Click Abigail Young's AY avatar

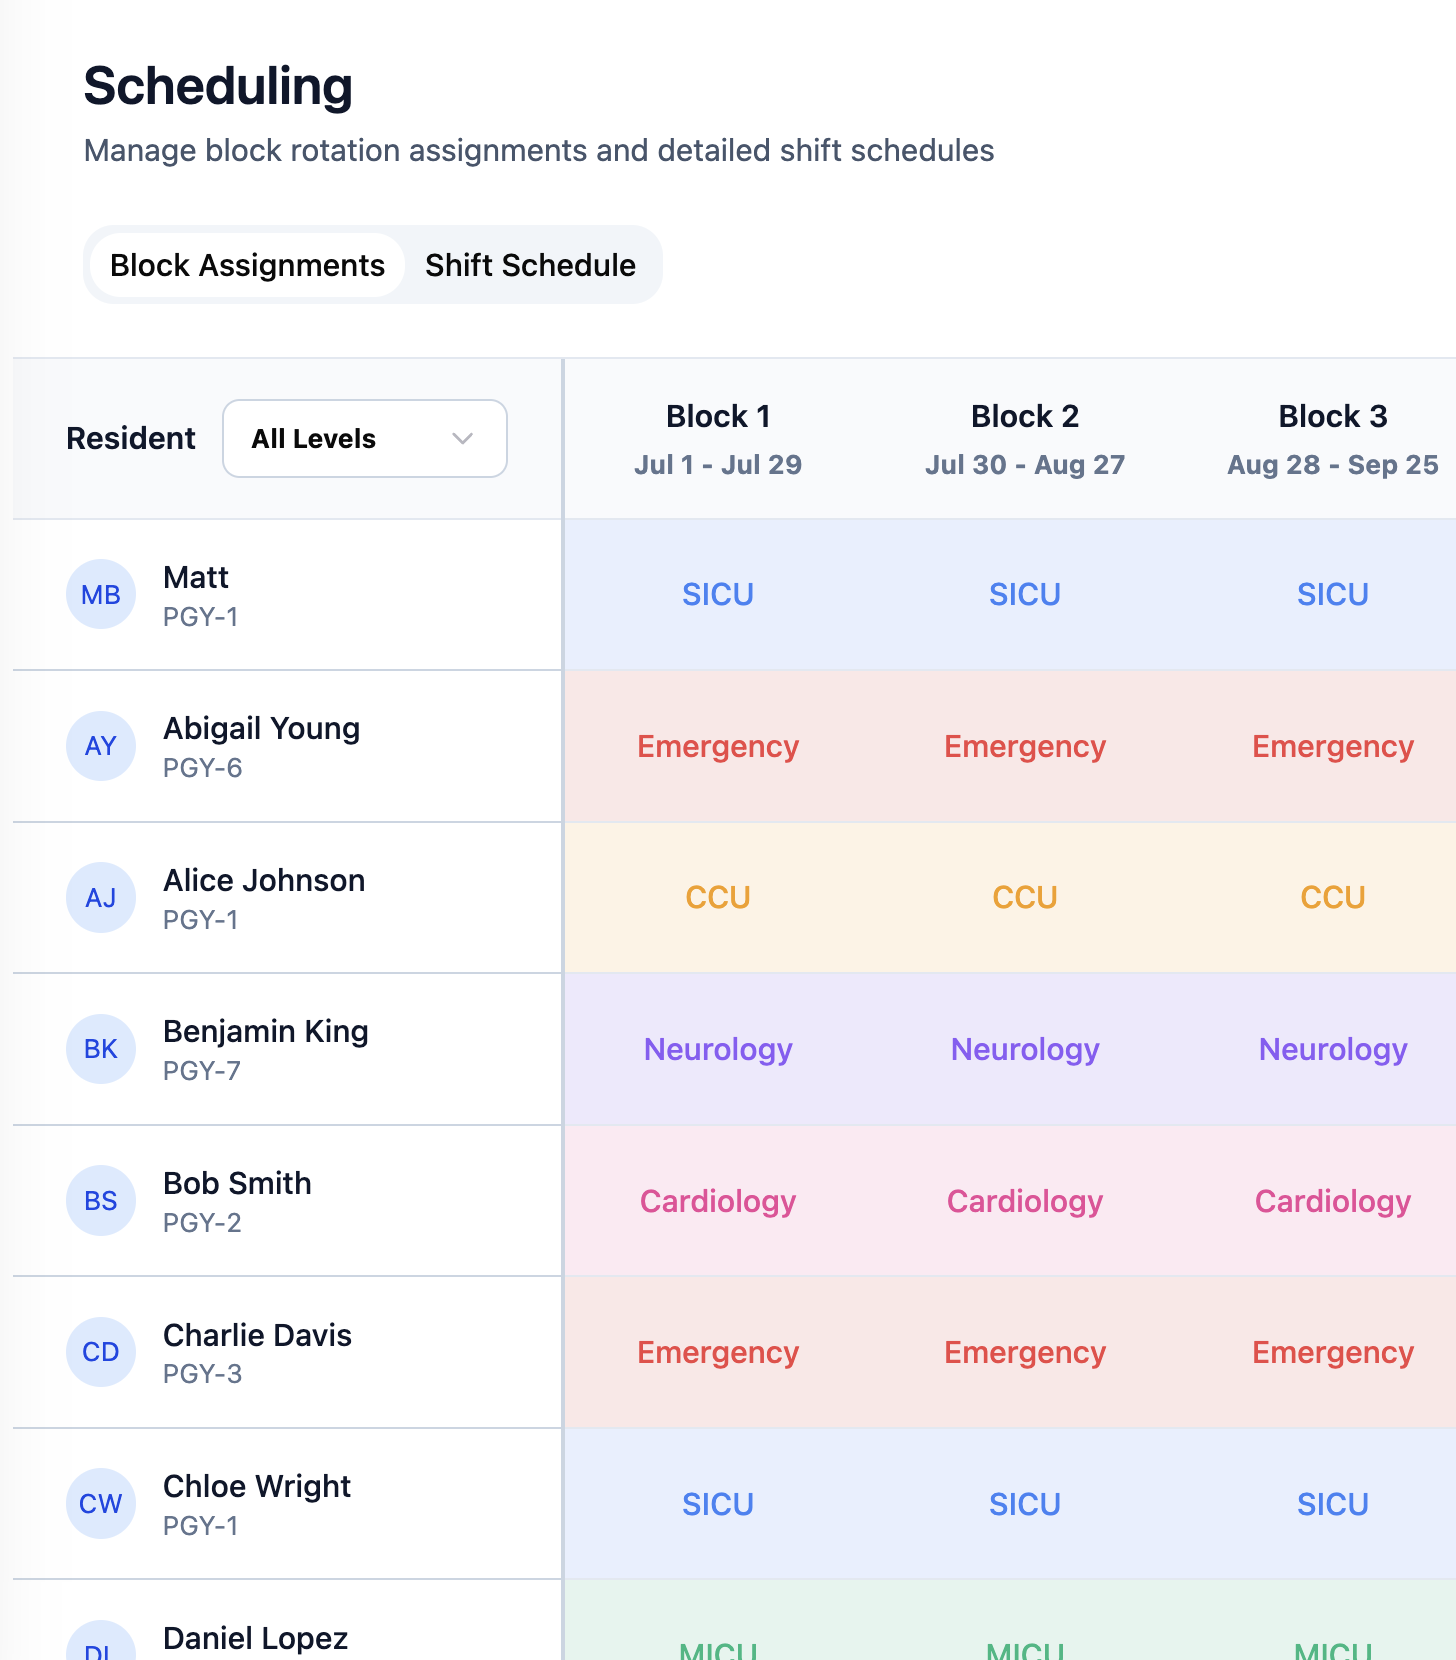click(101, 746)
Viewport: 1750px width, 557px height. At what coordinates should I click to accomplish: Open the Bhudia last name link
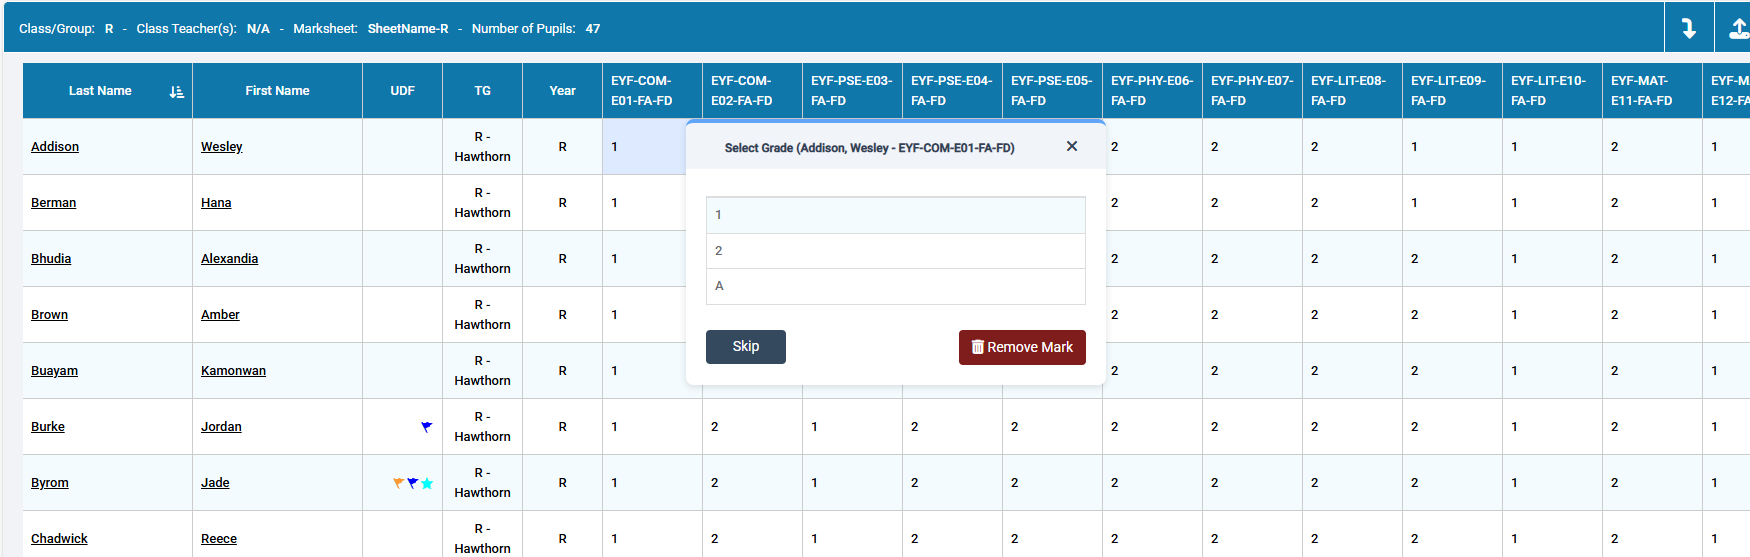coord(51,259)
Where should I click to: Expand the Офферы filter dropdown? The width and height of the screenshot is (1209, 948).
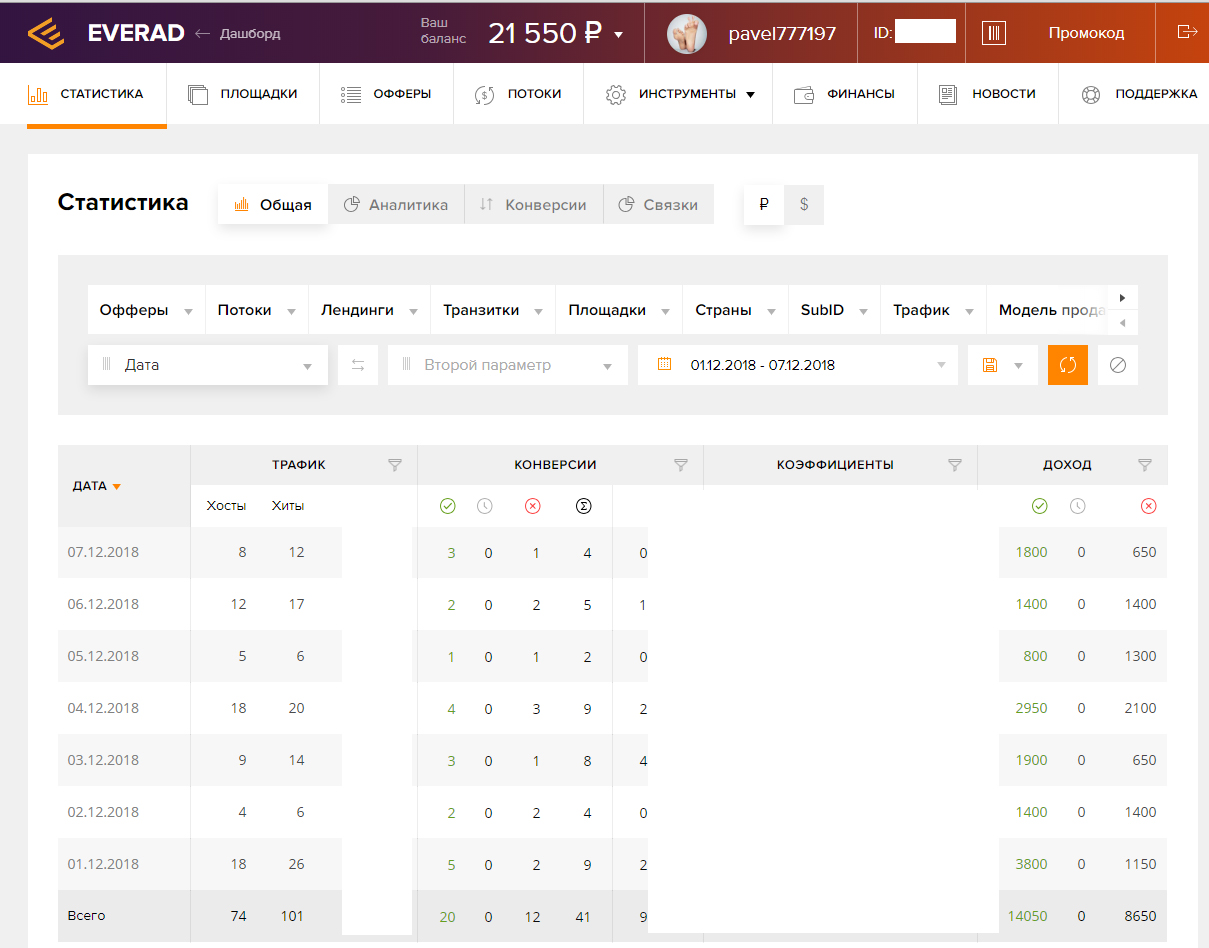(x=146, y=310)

····················

* **PROBLEM DESCRIPTION**
The required output is the lines from the one containing "Viewport: 1750px width, 557px" through the end of the data, printed exactly, with no pictures.

* **WRITTEN ANSWER**
Viewport: 1750px width, 557px height. At what coordinates should I click to accomplish: Open the Bhudia last name link
coord(51,259)
Where should I click to: Expand the Офферы filter dropdown? The width and height of the screenshot is (1209, 948).
(x=146, y=310)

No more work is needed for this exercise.